The Art of Rice is a short journey into the sacred life of rice in the Orient. With more than 200 objects and some fascinating stories to read on your stroll through the show, it is a trip worth taking, especially if you participate in one of the many special events associated with the production at UCLA’s Fowler Museum through April 25.
Special Events: Oct. 19 is the free Rice Fest with plenty of arts and crafts for children, rice candy sculptures, Indian dance and a Korean band-oh, and lots of rice to taste. Tasting tours around town begin Nov. 23 with a visit to Little India and continue next year into Chinatown, Korea town and Little Tokyo-a foodie’s delight.
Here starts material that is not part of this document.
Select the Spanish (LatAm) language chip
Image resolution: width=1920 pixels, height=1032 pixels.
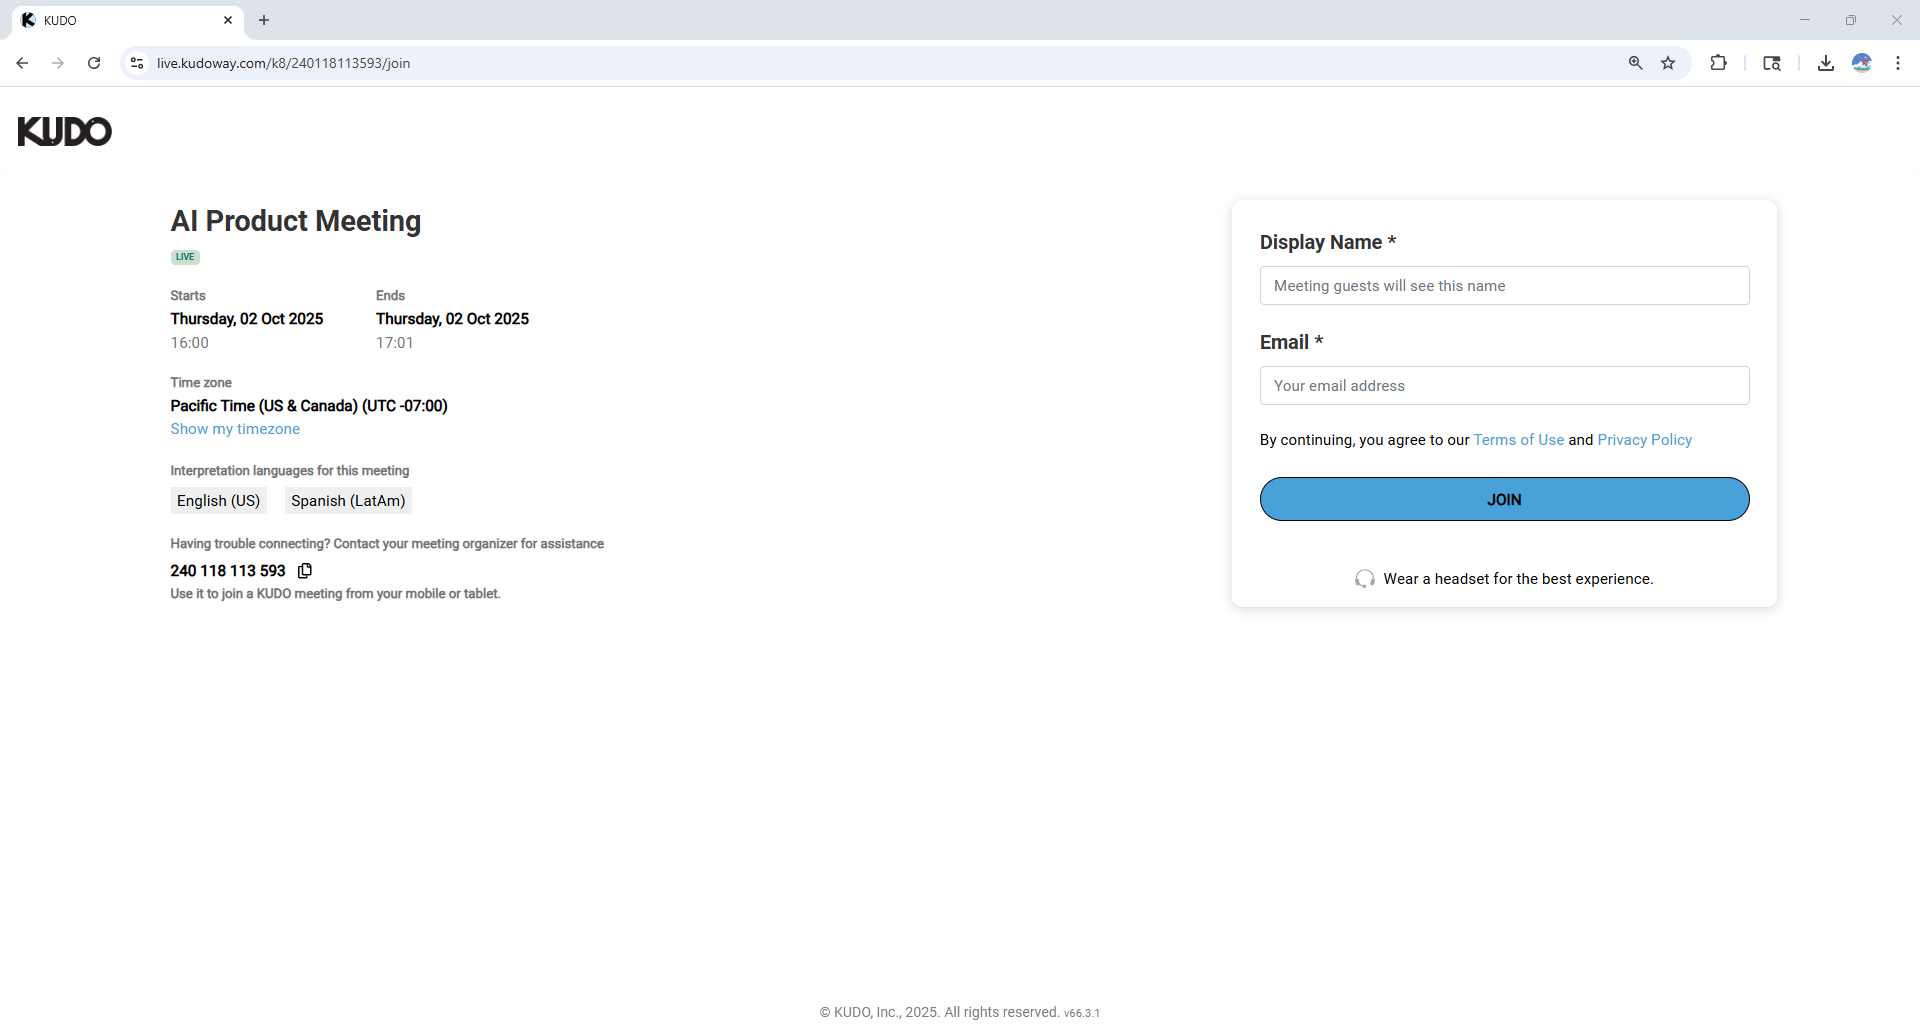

More information and tour reservations can
be obtained by calling 310.825.8655.
CLASSIC RICE PUDDING
Chinese legend has it that rice pudding was Confucius’ favorite meal, but he insisted that it must be baked with eight heavenly fruits as befits a sacred dish. The fruits are up to you although many people add raisins, plums and other dried fruits. This recipe is a French classic, virtually unchanged from the days of Charlemagne when it was a delicacy of the court. The trick is in finesse – everything gets assembled when each component is still hot. Wonderful comfort food for these cool, grey days.
Bon appetite!
Serves 6 – 8
3 cups whole milk
2 cups heavy cream
2 teaspoons vanilla extract*
1/2 cup long-grain rice
1/2 teaspoons nutmeg
1 1/3 cup sugar
5 Tablespoons water
4 large eggs, beaten
* Pure vanilla extract is okay for this, but to give the pudding a little Gallic oomph, try vanilla bean paste available at any gourmet shop and, occasionally, at Ralphs. It’s loaded with those microscopic flecks of bean and has less alcohol to burn off in baking.
1. Preheat oven to hot, 450-degrees.
2. Bring the milk and cream to a boil in a heavy saucepan. Add the vanilla and rice and cook very slowly for 30 – 40 minutes until the rice is almost soft. Stir often – do not allow the rice to clump or stick.
3. Meanwhile, make a caramel. Combine 1 cup of sugar with the water in a heavy skillet and cook over high heat, scraping down the beads from the sides of the pan. When the syrup is a pleasingly golden caramel, remove it from the heat.
4. Beat the eggs and remaining sugar until pale and pour into the rice mixture. Season with nutmeg and a pinch of salt (optional). Mix well.
5. Pour the rice on top of the caramel and place on the bottom shelf of the oven. Bake until it just turns golden – 5 to 10 minutes. Cool before serving.